▶ **Written instruction**: Repeat the material word for word, from its first line through the line that contains "Looking at the screenshot, I should click(x=620, y=23).", including both of those lines.

---------- Records for this task ----------

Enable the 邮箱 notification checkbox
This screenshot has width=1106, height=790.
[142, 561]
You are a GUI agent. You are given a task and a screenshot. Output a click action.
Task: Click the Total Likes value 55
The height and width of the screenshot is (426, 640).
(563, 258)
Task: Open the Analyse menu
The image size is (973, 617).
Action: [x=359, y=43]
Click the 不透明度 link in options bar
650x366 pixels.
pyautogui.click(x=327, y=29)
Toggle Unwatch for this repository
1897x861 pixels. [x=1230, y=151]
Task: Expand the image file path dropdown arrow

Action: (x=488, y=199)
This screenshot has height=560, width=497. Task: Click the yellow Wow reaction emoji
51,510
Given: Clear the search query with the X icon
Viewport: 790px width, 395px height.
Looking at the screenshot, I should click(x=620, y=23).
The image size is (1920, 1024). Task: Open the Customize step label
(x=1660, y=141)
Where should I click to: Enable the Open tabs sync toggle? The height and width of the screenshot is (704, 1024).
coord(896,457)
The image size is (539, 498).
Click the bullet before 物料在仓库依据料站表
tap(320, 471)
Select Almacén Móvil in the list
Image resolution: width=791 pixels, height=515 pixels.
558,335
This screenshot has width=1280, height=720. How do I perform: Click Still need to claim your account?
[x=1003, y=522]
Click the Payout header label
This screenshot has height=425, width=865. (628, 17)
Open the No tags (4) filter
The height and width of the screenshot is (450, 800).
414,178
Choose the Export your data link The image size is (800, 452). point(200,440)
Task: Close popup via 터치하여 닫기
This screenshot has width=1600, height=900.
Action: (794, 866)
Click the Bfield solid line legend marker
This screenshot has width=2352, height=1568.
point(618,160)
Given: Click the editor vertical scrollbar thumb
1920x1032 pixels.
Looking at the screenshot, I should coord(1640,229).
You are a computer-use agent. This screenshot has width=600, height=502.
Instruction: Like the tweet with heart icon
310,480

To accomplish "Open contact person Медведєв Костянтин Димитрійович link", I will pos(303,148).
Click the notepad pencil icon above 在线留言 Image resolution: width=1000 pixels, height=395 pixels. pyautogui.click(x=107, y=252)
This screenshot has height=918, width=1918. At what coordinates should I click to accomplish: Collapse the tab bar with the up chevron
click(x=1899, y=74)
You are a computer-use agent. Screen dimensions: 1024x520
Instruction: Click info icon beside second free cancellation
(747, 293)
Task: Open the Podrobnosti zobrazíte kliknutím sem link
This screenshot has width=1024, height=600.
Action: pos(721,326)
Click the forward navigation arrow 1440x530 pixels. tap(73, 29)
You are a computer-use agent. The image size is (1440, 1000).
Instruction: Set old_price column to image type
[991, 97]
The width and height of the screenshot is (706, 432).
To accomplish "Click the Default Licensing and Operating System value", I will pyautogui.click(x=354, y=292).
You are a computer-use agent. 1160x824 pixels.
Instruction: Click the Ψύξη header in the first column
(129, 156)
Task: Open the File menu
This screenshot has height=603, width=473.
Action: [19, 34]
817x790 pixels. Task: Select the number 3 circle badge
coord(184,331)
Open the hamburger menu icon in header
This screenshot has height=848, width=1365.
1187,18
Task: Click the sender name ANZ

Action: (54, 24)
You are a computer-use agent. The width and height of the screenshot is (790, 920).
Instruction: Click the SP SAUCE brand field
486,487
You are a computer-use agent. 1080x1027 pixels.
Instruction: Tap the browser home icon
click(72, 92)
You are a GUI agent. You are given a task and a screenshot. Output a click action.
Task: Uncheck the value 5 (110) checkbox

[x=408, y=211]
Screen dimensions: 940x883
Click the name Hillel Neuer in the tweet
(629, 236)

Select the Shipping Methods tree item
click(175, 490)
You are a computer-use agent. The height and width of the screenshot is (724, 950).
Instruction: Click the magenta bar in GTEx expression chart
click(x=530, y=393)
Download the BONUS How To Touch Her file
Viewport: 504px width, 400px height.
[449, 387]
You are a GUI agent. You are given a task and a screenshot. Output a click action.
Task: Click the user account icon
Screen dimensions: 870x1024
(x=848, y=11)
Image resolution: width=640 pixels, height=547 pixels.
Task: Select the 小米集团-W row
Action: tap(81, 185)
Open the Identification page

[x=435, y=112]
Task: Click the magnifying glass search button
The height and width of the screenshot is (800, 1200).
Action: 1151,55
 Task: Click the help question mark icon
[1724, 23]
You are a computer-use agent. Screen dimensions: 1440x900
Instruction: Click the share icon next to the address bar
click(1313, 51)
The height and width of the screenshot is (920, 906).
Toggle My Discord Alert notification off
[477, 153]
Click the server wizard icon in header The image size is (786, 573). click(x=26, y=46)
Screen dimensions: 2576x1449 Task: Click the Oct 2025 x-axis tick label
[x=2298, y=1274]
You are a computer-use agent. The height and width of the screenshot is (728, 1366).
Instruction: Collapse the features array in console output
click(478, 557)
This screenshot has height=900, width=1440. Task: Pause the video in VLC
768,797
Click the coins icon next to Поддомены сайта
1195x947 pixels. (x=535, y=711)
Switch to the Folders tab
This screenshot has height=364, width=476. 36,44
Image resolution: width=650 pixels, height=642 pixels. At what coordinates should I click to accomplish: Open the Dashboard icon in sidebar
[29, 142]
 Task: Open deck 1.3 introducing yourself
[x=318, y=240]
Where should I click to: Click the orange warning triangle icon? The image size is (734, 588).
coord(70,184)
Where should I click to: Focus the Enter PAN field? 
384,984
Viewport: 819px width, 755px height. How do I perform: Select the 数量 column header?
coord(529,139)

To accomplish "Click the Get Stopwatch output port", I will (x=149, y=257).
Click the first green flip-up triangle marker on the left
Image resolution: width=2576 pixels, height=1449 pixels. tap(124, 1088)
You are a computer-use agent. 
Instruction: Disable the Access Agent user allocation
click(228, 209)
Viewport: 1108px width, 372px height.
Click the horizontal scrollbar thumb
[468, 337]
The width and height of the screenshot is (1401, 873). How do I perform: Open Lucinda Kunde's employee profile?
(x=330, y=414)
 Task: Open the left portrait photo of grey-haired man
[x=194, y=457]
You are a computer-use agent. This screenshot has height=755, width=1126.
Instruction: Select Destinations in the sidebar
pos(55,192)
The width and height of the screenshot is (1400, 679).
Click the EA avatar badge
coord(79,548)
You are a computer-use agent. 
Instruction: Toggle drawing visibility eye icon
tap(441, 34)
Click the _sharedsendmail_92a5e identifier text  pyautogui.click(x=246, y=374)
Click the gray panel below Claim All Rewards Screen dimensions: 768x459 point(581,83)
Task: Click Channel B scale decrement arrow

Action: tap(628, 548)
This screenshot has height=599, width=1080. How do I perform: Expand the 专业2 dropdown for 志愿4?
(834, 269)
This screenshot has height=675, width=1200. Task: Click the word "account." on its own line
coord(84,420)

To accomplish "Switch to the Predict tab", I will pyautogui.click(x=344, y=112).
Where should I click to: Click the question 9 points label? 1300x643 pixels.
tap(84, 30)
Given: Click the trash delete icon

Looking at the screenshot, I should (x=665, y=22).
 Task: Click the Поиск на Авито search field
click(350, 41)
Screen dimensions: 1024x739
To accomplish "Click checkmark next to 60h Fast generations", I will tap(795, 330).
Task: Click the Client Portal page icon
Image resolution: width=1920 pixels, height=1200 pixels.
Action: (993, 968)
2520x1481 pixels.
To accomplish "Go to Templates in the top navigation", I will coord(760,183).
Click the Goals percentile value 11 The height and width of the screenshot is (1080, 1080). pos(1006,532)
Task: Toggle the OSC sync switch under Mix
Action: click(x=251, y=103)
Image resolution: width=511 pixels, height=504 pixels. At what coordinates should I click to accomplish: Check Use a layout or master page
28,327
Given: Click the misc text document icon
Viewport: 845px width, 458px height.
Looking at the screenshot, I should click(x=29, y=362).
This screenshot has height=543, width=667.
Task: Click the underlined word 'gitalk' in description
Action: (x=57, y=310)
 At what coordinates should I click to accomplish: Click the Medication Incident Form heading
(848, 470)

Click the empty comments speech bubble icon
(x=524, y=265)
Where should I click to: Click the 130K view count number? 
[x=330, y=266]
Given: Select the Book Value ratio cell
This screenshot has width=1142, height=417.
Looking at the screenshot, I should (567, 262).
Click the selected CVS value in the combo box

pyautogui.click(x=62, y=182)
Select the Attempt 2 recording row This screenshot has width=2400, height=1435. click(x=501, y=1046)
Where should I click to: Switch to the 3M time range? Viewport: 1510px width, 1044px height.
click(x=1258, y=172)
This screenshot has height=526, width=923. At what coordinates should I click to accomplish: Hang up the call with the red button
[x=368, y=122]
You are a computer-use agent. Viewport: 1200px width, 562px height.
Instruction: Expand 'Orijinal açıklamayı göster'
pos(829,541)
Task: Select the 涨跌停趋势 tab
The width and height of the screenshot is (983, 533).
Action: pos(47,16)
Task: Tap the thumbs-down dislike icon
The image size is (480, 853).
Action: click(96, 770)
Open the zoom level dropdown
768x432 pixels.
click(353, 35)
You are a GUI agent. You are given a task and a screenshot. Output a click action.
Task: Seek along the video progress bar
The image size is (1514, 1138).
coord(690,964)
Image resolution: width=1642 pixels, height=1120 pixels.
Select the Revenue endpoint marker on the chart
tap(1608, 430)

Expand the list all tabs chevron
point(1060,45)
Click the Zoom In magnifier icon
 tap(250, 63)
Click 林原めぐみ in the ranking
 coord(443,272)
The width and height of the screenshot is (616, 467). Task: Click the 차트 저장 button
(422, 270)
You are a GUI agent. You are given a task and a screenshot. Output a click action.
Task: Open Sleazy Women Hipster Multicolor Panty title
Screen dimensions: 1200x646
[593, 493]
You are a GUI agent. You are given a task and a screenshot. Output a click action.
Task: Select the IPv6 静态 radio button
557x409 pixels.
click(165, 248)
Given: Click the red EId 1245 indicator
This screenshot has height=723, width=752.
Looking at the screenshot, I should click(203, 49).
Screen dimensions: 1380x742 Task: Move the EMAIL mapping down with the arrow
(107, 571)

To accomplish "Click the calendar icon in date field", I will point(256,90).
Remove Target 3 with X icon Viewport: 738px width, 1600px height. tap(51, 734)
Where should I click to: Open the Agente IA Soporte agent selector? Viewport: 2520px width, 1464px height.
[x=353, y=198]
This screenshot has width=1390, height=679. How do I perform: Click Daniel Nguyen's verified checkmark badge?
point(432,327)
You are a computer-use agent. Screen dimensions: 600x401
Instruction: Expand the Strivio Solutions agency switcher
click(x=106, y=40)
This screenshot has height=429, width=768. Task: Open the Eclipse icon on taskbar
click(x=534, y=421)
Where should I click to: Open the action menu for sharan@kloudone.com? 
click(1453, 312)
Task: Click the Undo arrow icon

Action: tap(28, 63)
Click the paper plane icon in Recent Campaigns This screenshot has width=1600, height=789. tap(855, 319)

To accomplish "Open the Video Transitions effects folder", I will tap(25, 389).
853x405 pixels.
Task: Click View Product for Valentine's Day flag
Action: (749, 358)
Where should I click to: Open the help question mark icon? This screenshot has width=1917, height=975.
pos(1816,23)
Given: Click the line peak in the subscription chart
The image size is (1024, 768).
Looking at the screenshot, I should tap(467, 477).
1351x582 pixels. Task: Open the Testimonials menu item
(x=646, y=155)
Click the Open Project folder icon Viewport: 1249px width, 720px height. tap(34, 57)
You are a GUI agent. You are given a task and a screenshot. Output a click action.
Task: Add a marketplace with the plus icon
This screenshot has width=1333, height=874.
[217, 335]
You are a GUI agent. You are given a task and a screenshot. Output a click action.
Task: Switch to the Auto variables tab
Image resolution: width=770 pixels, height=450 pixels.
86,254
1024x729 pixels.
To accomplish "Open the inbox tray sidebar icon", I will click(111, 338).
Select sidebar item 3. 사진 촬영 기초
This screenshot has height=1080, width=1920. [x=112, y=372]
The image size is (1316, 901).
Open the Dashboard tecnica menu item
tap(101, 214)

----------

▶ **Solution for this problem**:
Enable the 邮箱 notification checkbox
This screenshot has width=1106, height=790.
[142, 561]
You are a GUI agent. You are given a task and a screenshot. Output a click action.
Task: Click the Total Likes value 55
The height and width of the screenshot is (426, 640).
(563, 258)
Task: Open the Analyse menu
The image size is (973, 617).
Action: [x=359, y=43]
Click the 不透明度 link in options bar
650x366 pixels.
pyautogui.click(x=327, y=29)
Toggle Unwatch for this repository
1897x861 pixels. [x=1230, y=151]
Task: Expand the image file path dropdown arrow

Action: (x=488, y=199)
This screenshot has height=560, width=497. Task: Click the yellow Wow reaction emoji
51,510
Given: Clear the search query with the X icon
Viewport: 790px width, 395px height.
Looking at the screenshot, I should click(x=620, y=23).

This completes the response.